La línea de defensa que reconoce la naturaleza burguesa del masismo, establece una
prioridad electiva: esta burguesía es “progresista” y “nacional”, frente a la otra, que resulta
“reaccionaria” y “fascista”. La política del mal menor aparece, entonces, como una solución
a guatemala y guatepeor. Sin embargo, la experiencia del peronismo en los ’70 no
demuestra que Perón era una opción mejor que Lanusse, ni que Maduro sea mejor que
Guaidó. Si alguno protestara afirmando que Evo no llevó a Bolivia a la situación
venezolana y que cualquier insinuación en tal sentido es un disparate, le recuerdo que lo
mismo se decía de Chávez hasta su muerte.
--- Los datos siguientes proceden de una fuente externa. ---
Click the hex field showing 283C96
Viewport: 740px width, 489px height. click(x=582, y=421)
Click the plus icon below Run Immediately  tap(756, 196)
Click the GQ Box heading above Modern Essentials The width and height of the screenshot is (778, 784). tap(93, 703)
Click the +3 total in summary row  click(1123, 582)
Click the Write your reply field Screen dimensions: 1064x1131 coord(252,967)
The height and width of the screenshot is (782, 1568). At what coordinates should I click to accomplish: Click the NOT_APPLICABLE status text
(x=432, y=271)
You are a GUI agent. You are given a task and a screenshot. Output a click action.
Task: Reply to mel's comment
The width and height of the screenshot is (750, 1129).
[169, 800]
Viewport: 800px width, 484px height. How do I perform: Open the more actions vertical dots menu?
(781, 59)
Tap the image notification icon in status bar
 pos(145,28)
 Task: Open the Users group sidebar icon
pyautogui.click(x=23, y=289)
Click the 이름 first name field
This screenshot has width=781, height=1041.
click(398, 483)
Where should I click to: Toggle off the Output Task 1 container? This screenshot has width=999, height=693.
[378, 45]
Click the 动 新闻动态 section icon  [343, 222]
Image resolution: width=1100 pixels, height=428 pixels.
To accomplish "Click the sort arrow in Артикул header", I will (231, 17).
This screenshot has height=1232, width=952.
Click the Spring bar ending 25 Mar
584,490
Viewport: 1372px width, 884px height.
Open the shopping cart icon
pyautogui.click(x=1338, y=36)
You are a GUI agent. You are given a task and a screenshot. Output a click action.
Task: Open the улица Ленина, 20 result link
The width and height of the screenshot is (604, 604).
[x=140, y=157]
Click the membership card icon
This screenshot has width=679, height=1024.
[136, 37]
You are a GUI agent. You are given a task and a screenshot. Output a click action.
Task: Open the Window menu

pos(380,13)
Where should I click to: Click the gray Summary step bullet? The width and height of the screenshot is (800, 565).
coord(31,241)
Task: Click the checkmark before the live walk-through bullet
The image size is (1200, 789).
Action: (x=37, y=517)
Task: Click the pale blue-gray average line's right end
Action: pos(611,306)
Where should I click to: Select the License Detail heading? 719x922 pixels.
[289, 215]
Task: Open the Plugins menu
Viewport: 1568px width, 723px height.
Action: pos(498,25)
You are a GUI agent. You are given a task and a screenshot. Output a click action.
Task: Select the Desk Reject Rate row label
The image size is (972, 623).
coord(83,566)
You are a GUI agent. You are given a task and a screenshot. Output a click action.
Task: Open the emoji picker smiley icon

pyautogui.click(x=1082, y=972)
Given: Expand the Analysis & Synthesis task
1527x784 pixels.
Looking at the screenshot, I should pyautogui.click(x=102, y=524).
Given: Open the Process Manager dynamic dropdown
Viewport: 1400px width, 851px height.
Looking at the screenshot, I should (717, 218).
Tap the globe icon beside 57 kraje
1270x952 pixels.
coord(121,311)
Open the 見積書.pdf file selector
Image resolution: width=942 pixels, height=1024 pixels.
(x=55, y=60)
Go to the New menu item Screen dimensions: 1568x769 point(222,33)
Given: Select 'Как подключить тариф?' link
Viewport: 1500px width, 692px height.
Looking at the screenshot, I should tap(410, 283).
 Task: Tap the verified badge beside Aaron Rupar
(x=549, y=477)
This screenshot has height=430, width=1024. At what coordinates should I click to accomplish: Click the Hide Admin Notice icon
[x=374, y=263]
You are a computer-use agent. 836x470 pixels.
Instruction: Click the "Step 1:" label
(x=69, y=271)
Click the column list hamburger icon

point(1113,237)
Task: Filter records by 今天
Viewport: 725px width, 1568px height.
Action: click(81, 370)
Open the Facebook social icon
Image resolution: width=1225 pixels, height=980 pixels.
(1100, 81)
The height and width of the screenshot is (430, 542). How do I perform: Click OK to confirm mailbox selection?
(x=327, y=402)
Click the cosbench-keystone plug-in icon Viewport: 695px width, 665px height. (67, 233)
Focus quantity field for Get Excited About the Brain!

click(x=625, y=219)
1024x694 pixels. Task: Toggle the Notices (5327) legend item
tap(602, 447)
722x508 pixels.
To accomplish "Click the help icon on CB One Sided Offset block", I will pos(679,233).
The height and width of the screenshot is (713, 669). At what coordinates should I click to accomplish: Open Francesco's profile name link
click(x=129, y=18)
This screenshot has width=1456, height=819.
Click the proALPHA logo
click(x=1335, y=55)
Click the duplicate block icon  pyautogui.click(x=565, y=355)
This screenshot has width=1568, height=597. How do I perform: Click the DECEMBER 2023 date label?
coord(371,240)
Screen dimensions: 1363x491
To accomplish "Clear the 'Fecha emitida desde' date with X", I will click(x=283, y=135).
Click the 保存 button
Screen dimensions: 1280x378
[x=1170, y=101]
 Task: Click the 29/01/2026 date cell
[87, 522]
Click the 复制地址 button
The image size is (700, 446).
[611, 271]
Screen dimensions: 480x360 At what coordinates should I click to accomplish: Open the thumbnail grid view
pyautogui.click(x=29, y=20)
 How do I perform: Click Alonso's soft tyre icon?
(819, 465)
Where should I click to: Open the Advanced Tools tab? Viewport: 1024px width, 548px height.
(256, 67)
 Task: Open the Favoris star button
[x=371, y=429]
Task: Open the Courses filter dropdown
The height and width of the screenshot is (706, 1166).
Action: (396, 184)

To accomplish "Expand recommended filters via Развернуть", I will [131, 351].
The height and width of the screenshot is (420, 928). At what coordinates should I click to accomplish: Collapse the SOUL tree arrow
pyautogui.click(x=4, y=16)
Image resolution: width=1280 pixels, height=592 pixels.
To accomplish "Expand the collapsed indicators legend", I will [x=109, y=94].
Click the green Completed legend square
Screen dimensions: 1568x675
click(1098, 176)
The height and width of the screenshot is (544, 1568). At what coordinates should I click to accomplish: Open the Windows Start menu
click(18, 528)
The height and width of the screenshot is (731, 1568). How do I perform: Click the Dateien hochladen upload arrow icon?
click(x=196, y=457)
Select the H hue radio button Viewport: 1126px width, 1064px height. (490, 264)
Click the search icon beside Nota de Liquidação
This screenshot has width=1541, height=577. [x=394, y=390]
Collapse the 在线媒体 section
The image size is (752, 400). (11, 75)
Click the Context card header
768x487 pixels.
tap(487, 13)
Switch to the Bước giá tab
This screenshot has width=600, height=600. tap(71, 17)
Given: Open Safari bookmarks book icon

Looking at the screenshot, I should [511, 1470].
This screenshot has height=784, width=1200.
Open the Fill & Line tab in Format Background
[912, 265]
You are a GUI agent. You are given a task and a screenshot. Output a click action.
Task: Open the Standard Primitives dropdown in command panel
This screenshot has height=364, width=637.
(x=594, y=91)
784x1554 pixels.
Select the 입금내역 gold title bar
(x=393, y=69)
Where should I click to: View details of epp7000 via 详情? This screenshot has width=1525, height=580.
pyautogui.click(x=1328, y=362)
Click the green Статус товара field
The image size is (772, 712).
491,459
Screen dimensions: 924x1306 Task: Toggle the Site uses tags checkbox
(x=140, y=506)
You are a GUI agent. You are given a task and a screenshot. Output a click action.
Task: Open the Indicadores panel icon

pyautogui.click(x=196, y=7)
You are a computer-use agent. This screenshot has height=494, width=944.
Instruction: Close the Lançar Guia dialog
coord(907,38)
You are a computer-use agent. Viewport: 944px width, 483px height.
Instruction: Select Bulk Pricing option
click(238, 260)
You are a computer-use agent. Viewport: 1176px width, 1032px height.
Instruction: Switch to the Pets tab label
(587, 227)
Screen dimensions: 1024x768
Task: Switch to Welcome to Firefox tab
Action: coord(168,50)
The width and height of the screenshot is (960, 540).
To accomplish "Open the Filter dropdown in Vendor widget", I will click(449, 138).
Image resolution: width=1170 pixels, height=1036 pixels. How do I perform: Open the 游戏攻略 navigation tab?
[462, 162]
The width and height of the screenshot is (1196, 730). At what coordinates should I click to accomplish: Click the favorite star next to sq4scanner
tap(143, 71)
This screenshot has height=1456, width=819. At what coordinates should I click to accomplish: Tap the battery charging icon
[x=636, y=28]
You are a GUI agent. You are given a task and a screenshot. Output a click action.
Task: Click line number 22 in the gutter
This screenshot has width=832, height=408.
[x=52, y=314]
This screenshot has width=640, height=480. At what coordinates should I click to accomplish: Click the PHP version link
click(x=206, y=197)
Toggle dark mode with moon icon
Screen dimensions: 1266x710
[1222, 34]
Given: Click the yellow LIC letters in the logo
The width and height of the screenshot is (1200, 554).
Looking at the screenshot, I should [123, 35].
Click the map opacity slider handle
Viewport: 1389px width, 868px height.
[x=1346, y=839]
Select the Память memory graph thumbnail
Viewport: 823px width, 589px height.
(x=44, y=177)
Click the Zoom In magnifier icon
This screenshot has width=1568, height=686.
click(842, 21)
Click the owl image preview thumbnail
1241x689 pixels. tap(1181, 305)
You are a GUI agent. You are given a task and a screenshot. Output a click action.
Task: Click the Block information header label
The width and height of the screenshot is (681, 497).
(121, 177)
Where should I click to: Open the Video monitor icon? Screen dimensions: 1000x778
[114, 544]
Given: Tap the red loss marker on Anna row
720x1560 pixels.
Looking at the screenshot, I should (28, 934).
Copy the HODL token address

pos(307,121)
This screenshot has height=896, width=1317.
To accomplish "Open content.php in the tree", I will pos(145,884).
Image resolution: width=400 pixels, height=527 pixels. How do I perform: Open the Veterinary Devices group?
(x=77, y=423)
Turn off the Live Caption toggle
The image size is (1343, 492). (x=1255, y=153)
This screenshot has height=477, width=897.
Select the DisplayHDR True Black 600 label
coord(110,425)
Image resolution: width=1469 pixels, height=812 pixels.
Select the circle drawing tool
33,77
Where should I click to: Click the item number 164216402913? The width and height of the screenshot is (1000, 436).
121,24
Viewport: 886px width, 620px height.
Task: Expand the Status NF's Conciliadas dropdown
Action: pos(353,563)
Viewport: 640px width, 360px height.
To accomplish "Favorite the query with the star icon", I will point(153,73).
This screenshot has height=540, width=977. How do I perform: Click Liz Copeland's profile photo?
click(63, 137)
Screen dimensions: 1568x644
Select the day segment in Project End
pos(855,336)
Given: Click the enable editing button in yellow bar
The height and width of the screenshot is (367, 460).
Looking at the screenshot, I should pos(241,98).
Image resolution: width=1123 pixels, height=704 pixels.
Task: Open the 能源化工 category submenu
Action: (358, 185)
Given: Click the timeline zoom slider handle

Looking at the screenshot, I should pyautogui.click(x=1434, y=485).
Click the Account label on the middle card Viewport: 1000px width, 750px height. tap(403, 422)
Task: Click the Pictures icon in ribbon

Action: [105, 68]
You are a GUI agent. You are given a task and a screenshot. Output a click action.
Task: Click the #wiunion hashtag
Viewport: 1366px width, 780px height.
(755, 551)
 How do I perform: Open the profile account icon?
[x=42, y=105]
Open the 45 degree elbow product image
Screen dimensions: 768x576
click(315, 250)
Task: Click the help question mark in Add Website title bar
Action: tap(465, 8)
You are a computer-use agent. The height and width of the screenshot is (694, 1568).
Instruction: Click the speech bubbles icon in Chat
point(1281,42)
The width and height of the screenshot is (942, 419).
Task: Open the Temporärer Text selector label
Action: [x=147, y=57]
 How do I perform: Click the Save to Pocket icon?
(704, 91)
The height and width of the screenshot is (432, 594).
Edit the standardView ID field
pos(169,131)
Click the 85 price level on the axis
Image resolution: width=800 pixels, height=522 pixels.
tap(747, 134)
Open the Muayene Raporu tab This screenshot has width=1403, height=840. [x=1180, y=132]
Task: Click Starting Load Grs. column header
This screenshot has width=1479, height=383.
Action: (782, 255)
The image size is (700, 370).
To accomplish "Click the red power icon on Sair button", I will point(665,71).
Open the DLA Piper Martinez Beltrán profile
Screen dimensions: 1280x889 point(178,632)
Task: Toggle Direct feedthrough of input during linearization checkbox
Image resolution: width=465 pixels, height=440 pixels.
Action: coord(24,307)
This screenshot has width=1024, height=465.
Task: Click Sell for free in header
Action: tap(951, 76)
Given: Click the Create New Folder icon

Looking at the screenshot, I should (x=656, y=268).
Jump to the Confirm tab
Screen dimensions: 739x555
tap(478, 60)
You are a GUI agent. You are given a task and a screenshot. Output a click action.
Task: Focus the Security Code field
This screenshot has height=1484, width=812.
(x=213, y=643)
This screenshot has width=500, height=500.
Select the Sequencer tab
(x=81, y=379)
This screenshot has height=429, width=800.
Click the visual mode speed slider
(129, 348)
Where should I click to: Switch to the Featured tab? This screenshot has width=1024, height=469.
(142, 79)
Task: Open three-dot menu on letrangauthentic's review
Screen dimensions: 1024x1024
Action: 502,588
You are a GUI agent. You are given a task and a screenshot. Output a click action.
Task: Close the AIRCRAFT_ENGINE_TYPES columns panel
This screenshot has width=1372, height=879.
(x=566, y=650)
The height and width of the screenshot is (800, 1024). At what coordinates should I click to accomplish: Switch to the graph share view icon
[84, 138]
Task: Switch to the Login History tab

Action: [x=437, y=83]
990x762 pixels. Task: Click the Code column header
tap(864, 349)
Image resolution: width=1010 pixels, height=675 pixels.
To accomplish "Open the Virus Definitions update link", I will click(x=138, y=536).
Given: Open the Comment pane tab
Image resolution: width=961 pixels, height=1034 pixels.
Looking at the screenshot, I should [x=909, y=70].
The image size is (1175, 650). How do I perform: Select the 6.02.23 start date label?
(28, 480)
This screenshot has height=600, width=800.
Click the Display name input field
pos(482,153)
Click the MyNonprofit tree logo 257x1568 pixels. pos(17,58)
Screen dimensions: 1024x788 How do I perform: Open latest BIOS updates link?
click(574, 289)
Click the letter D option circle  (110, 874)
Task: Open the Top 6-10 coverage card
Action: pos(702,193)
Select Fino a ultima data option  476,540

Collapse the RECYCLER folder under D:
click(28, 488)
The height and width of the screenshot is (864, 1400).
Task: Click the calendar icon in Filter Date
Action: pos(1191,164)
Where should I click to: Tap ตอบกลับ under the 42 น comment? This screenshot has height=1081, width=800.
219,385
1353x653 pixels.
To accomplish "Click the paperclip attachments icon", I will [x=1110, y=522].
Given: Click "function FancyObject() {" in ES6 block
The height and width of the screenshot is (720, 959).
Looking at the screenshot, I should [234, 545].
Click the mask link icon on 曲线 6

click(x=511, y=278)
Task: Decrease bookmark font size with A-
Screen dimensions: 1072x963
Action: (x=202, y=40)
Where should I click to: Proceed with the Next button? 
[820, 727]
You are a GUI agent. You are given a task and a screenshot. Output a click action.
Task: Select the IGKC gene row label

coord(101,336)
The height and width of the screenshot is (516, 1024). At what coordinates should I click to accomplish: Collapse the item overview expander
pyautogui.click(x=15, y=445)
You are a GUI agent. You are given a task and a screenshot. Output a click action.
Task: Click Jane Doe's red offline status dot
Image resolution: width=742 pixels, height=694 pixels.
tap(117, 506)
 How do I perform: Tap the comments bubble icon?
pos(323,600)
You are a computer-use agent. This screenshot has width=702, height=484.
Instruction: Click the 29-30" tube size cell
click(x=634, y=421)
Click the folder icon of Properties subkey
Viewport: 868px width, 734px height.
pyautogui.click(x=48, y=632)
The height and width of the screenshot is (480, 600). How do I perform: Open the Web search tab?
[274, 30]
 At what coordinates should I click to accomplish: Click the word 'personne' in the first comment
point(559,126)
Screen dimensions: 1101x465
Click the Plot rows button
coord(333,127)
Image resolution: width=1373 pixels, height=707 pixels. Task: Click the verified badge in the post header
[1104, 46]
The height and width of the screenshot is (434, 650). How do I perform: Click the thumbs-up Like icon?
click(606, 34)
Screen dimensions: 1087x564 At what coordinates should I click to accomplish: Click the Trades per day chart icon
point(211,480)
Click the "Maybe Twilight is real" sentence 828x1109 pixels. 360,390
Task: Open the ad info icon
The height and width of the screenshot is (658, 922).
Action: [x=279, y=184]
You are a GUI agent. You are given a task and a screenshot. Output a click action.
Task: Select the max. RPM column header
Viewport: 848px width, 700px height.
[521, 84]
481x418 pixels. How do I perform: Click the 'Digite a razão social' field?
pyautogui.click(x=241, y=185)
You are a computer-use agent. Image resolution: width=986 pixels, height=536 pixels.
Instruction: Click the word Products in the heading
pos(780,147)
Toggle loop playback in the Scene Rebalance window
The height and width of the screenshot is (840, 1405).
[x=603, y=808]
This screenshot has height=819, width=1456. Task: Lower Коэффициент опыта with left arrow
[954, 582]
La función central de la maniobra de definir como “golpe” los sucesos bolivianos consiste,
entonces, en ocultar el carácter de clase del masismo, eliminar toda discusión sobre las
bases mismas del sistema social, y cortar de raíz toda posible rebelión sistémica. La
política del “golpe” es una fórmula para encapsular la rebelión popular y colocarla en el
campo de la dominación de una de las fracciones burguesas en pugna. Es una maniobra
con la que son solidarios todos los “progres” latinoamericanos, en particular, el muy activo
Alberto Fernández, listo ya para ajustar brutalmente, más de lo que ya lo está haciendo
junto con Macri, y preparado para acusar de golpistas y fascistas a todos los que
reaccionen contra sus políticas. La acusación, por supuesto, irá acompañada de
disciplinamiento por medio de la violencia estatal y para-estatal. Eso ya lo hemos visto.